> PROMPT A
Answer these questions from the passage on a bank's lien below, one answer per line, marked the same way.
(i) In the Nagalambika case, toward what account is the bank entitled to adjust the amount of the F.D.Rs.?
(ii) Which case is cited for the rule about securities that the bank knows belong to a third person?
(iii) How much did the appellant deposit in the Kunash case?
> PROMPT B
Using the passage on a bank's lien below, decide whether each statement agrees with it. Answer yes or no, and quote the words that settle it.
(i) A bank may combine a customer's different accounts for the purpose of general lien.
(ii) The appellant in the Kunash case deposited the money to buy a house.
(iii) A bank may exercise lien over securities it knows belong to a third person.
> PROMPT C
Resume the passage on a bank's lien below, picking up right after its last sentence.
━━ SOURCE TEXT
In Smt. K.S. Nagalambika v. Corporation Bank, Virajpet A.I.R. 2000 Kant. 201, it has been held that a bank has a general lien over the Fixed Deposit Receipts of the customer. The bank is entitled to adjust the amount of the F.D.Rs. towards the loan account.
If, however, the bank knows that the securities belong to a third person and not its customer, he cannot exercise the right of lien in respect of them(Cuthbert v. Robarts, Lubock & Co., (1909) 2 Ch. 226).
If a customer has different accounts with a bank, the bank has a right to combine the two accounts for the purpose of general lien. For instance, if money is due from the customer on loan account and there is a balance in the customer’s favour on the current account, the banker may treat the two accounts as one.
In Mohammad Maqbool Kunash v. Jammu and Kashmir Bank Ltd. A.I.R. 2013 J & K 14, the appellant had opened account under A/c No. 0048040100013984 and deposited Rs. 7,00,000/- in the said account for promoting his business. He being a defaulter, was not, allowed by the Bank to operate the account.
━━━━
━━ DATASET EXCERPTS
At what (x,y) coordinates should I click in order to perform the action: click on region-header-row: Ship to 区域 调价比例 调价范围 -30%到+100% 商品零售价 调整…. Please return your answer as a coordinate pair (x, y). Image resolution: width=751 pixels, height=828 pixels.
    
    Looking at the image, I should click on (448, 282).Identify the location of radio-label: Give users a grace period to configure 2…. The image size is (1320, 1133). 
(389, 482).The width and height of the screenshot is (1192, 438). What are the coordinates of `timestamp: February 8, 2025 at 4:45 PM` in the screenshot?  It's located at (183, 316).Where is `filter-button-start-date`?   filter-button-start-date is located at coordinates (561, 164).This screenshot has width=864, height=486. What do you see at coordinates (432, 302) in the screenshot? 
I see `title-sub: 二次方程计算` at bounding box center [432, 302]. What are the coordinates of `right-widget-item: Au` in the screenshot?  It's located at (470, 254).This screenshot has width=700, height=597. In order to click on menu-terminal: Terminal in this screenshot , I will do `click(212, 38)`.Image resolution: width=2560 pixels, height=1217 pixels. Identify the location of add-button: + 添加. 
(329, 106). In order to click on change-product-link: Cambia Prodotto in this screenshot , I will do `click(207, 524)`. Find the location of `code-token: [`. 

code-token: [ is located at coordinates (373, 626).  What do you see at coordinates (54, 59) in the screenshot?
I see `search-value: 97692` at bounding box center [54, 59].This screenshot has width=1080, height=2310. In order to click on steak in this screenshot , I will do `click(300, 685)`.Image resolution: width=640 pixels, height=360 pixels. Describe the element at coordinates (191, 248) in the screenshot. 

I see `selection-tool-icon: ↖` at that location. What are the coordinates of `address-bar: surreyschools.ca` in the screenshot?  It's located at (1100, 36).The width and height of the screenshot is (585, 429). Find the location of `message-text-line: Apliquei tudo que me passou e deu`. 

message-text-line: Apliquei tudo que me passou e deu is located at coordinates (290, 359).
━━━━
> ANSWER A
(i) The loan account.
(ii) Cuthbert v. Robarts, Lubock & Co., (1909) 2 Ch. 226.
(iii) Rs. 7,00,000/-.

> ANSWER B
(i) Yes: "the bank has a right to combine the two accounts for the purpose of general lien"
(ii) No: "for promoting his business"
(iii) No: "he cannot exercise the right of lien in respect of them"

> ANSWER C
In suit by the appellant for the grant of injunction, it was held that in view of Section 171 of the Indian Contract Act, 1872, the Bank was entitled to exercise its right of general lien. Besides, there was an express provision in the agreement of loan between the parties to the following effect :
That the bank shall have a general lien and the right of set off for all or any balance/s due to the bank in respect of all or any account/s upon or over all or any security/ies for the time being held by the bank…
The J & K High Court referred to and relied on Karnataka High Court decision in K.S. Nagalambika v. Corporation Bank Virajpet A.I.R. 2000 Kar. 201, wherein the Hon’ble High Court observed:
“Section 171 of the Contract Act is clear and categoric that unless a contract to the contrary is established by the plaintiffs, the bank’s right of lien will have to be accepted.”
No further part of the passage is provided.